● THE DATA:
╭──

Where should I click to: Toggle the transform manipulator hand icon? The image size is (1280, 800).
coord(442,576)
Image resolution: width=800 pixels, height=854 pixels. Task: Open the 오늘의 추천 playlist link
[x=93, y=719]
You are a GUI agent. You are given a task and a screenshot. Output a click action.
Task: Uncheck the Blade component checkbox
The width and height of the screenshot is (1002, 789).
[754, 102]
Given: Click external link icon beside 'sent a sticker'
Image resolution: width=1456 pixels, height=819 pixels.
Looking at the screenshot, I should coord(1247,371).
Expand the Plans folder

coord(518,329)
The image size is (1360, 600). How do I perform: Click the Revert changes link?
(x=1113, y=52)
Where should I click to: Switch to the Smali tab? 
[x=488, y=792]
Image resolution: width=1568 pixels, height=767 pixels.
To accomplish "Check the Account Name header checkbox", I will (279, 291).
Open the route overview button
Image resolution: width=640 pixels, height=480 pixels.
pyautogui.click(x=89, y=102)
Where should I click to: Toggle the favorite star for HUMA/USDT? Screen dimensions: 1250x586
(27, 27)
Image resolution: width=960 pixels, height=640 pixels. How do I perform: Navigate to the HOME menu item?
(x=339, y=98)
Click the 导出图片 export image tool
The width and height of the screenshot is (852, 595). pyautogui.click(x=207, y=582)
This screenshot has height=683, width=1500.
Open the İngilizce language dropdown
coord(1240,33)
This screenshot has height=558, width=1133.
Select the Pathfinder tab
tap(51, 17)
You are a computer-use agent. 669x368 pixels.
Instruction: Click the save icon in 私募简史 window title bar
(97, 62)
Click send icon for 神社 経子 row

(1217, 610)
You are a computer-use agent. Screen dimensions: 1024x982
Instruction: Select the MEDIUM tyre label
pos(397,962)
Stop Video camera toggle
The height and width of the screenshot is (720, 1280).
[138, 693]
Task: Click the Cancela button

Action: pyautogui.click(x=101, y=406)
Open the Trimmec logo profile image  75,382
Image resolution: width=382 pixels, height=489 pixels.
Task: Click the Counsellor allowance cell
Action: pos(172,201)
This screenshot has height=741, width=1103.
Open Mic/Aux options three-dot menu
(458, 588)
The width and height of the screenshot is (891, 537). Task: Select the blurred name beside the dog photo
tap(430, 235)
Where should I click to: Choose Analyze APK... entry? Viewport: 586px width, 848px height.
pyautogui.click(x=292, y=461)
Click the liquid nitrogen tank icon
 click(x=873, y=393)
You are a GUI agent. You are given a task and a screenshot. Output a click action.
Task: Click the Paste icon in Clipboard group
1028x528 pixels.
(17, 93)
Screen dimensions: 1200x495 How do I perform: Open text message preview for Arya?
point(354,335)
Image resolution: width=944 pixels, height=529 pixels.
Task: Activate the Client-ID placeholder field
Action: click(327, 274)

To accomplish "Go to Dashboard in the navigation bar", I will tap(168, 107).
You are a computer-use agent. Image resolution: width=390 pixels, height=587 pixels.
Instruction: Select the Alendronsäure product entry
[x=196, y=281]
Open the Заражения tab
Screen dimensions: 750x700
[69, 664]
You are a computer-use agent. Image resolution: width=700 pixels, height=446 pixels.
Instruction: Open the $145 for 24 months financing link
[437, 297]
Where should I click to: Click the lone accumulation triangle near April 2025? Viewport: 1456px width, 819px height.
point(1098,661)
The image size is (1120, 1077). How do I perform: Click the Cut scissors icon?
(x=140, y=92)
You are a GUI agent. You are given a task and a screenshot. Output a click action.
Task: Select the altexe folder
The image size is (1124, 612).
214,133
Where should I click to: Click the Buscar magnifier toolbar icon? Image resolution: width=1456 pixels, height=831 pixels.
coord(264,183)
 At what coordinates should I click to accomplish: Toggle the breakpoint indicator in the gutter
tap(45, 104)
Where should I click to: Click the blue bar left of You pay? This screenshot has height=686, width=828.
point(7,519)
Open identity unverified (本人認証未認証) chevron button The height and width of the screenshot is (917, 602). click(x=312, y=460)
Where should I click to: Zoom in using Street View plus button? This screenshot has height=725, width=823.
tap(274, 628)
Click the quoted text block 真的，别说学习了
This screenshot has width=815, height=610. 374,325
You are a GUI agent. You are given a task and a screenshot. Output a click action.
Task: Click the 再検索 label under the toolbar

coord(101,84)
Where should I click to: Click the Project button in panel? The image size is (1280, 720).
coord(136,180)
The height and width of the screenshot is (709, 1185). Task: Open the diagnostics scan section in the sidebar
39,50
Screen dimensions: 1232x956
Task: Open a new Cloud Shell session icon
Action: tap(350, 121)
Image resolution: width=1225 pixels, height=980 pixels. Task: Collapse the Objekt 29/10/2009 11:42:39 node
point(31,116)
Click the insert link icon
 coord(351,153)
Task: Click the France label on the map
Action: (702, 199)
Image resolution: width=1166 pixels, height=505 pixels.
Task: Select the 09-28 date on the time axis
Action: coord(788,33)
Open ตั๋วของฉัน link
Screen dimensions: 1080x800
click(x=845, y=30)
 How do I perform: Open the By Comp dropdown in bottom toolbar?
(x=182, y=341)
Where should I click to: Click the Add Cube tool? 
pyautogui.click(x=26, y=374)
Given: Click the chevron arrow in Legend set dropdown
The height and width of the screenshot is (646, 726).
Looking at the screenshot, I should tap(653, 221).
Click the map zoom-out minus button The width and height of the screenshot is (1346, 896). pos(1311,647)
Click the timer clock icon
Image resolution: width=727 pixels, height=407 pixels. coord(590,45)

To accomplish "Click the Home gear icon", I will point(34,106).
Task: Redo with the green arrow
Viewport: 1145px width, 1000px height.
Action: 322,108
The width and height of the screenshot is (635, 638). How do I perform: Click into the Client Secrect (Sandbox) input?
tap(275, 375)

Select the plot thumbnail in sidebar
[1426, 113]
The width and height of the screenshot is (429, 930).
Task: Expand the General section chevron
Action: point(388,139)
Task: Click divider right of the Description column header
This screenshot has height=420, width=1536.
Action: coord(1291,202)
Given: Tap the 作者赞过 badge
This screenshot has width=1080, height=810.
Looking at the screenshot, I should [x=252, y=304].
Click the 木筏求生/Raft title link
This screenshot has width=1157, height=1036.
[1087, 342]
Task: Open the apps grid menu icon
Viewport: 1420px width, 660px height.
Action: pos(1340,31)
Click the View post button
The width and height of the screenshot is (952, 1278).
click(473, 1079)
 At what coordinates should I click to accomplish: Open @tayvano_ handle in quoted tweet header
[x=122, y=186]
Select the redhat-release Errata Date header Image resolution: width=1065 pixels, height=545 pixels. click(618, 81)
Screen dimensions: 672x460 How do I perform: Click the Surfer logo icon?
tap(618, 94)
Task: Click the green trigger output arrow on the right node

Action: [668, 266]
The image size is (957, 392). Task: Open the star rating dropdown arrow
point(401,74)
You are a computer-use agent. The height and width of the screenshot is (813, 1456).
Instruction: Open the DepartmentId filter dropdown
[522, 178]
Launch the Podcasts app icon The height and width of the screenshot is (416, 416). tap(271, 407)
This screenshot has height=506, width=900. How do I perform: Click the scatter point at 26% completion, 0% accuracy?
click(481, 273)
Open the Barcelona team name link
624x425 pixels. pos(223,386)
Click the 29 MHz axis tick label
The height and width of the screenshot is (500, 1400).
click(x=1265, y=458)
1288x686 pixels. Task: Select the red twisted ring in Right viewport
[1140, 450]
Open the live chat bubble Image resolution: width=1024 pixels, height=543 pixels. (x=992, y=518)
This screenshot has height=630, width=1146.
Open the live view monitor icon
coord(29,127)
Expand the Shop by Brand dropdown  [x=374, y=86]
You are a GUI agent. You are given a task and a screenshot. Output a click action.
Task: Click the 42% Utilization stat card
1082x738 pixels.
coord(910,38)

╰──

● WRITTEN INSTRUCTION: Please reproduce the lines of the listing exactly, from the line with "You are a computer-use agent. The" to the line with "click(x=1265, y=458)".

● EXERCISE ANSWER:
You are a computer-use agent. The height and width of the screenshot is (813, 1456).
Instruction: Open the DepartmentId filter dropdown
[522, 178]
Launch the Podcasts app icon The height and width of the screenshot is (416, 416). tap(271, 407)
This screenshot has height=506, width=900. How do I perform: Click the scatter point at 26% completion, 0% accuracy?
click(481, 273)
Open the Barcelona team name link
624x425 pixels. pos(223,386)
Click the 29 MHz axis tick label
The height and width of the screenshot is (500, 1400).
click(x=1265, y=458)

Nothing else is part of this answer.